## REQUIRED ACTION 1
Print the passage of the Linux adoption discussion between "Now on android, you" and "the pc market)", inclusive, reproducing it word for word.
## REQUIRED ACTION 2
Proceed with the Linux adoption discussion, picking up right after its final line.

## TEXT SHOWN
People won't switch to linux until the Android of PC distros comes out. The one that you can install programs by downloading a file. If thats .apk, fine. If it's .exe, fine. Just as long as the process goes "go to website, download file, double click file, get gui for installation process..............terminal? What's terminal? Oh no, are you sick?"
Now on android, you CAN still use terminal, but I would guess that less than 1% of its userbase knows what that is.
Since a corporation wrote the first version of Android, and since Linux is something like 40 years old.....but has never even attempted this approach on pc, I'm left to believe that the people who write these distros for free are actively against the idea of linux being adopted by the masses.
So no......people won't "learn it now, or learn it next year". They'll just suffer through whatever bullshit microsoft says. And thats going to affect the world. Because now microsoft will have a worldwide network of spying on EVERYONE. (Except those on mac or linux, which is like 15% of the pc market)
Ubuntu is basically what you are describing.
I would say it is openSUSE Aeon.

## DATASET ENTRIES
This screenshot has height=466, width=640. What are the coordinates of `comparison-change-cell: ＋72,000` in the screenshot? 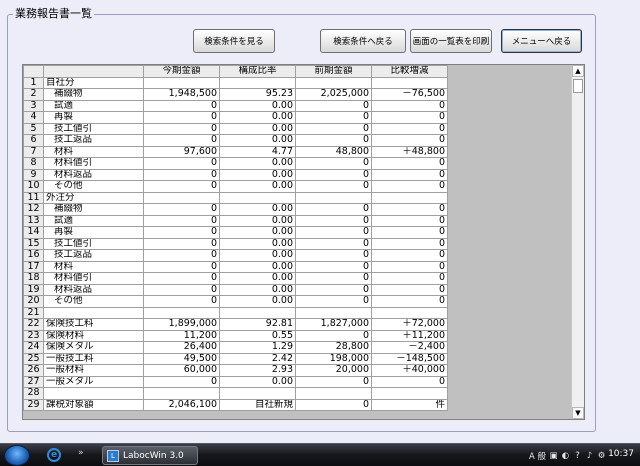 It's located at (410, 324).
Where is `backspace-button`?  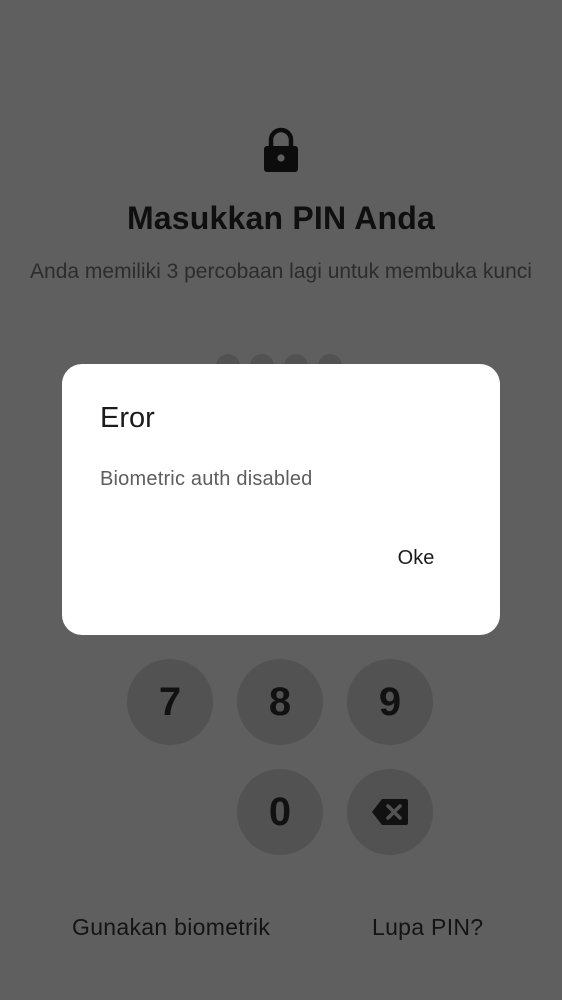
backspace-button is located at coordinates (390, 812).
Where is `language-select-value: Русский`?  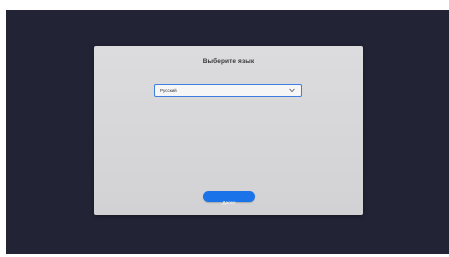
language-select-value: Русский is located at coordinates (168, 90).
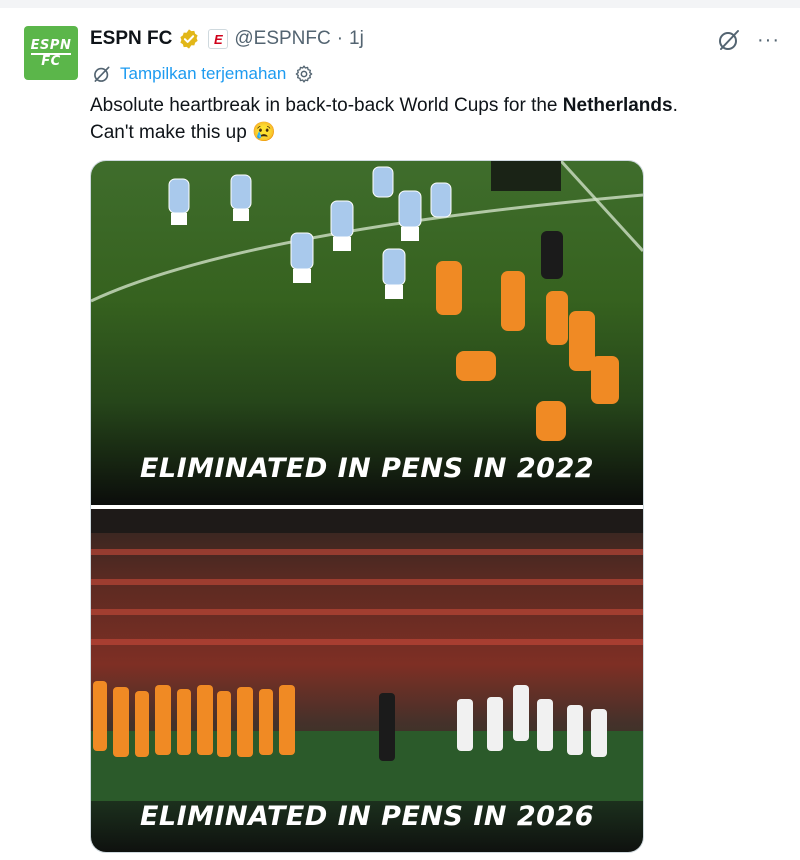 This screenshot has width=800, height=860. Describe the element at coordinates (618, 106) in the screenshot. I see `tweet-text-bold: Netherlands` at that location.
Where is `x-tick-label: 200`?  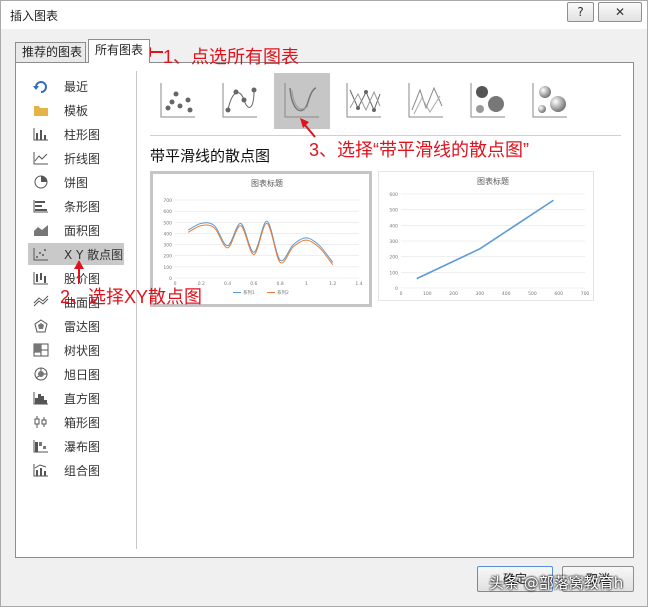
x-tick-label: 200 is located at coordinates (454, 294).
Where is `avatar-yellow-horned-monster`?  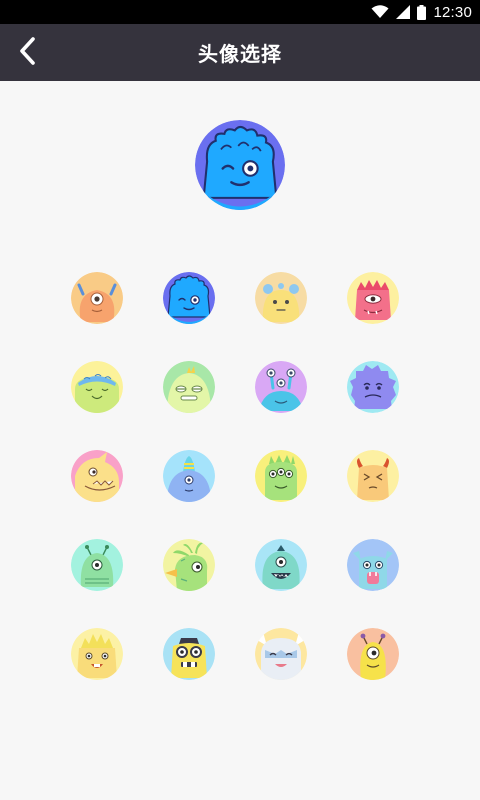
avatar-yellow-horned-monster is located at coordinates (373, 476).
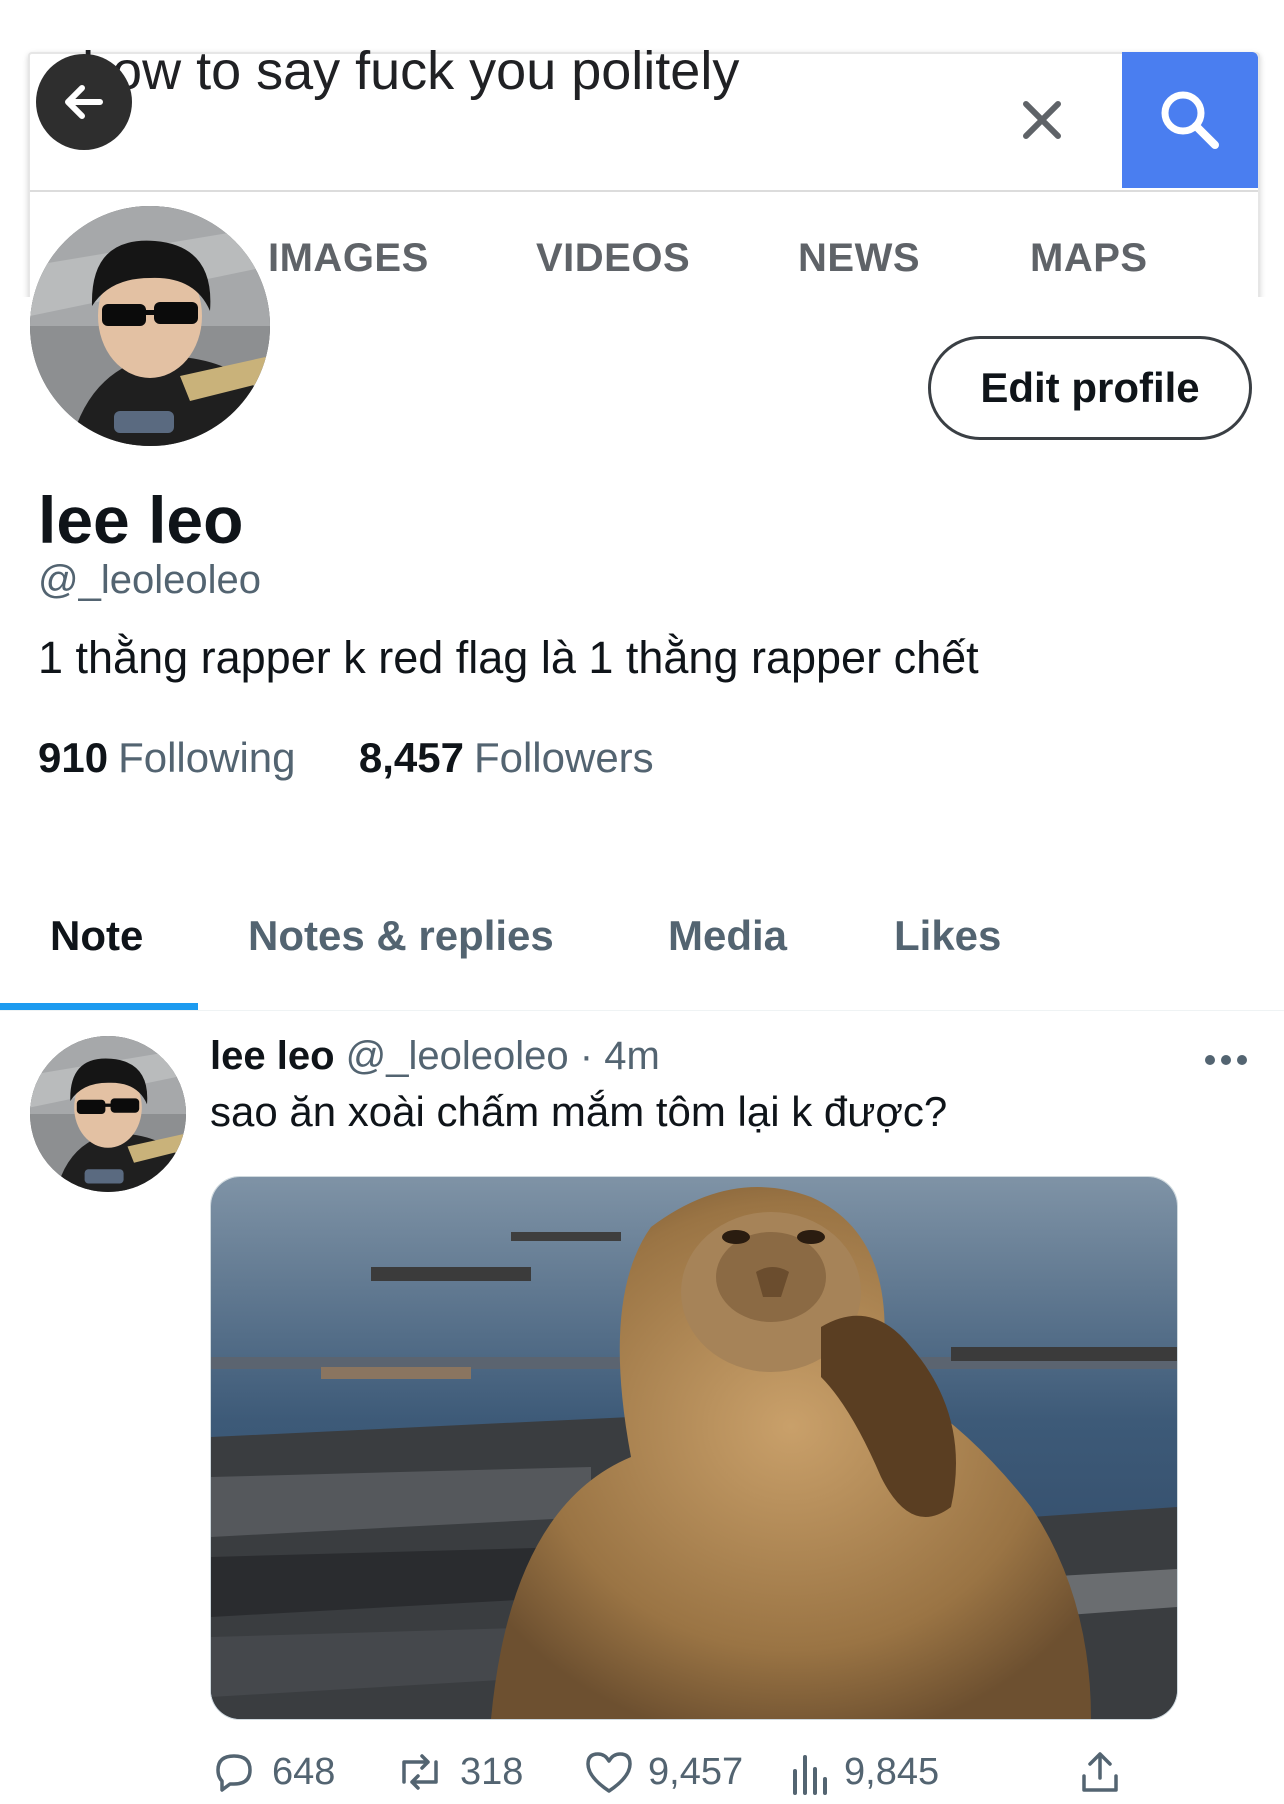  I want to click on edit-profile-button: Edit profile, so click(1090, 388).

## RESPONSE BOX 1
Now on android, you CAN still use terminal, but I would guess that less than 1% of its userbase knows what that is.
Since a corporation wrote the first version of Android, and since Linux is something like 40 years old.....but has never even attempted this approach on pc, I'm left to believe that the people who write these distros for free are actively against the idea of linux being adopted by the masses.
So no......people won't "learn it now, or learn it next year". They'll just suffer through whatever bullshit microsoft says. And thats going to affect the world. Because now microsoft will have a worldwide network of spying on EVERYONE. (Except those on mac or linux, which is like 15% of the pc market)

## RESPONSE BOX 2
An immutable distro that you install and it "just works". Applications come in via the onboard Software Manager (using Flatpack). It is almost impossible to break, as the system itself is read-only. If an update should break something, the OS rolls back itself. It can do this, because it's basically updating what you'll get after the next reboot, not the running system. If something goes wrong, it reboots to the working version.
Still in development, but super stable.
Edit: spelling
I tried it back in 2012. I hated it. Little icons on the side of the screen. No taskbar. Blech.
You tried it 12 years ago. So before Windows 8 came out? Think of how much Windows has changed in that time. Linux distros have changed as well, but they have focused on usability with each change.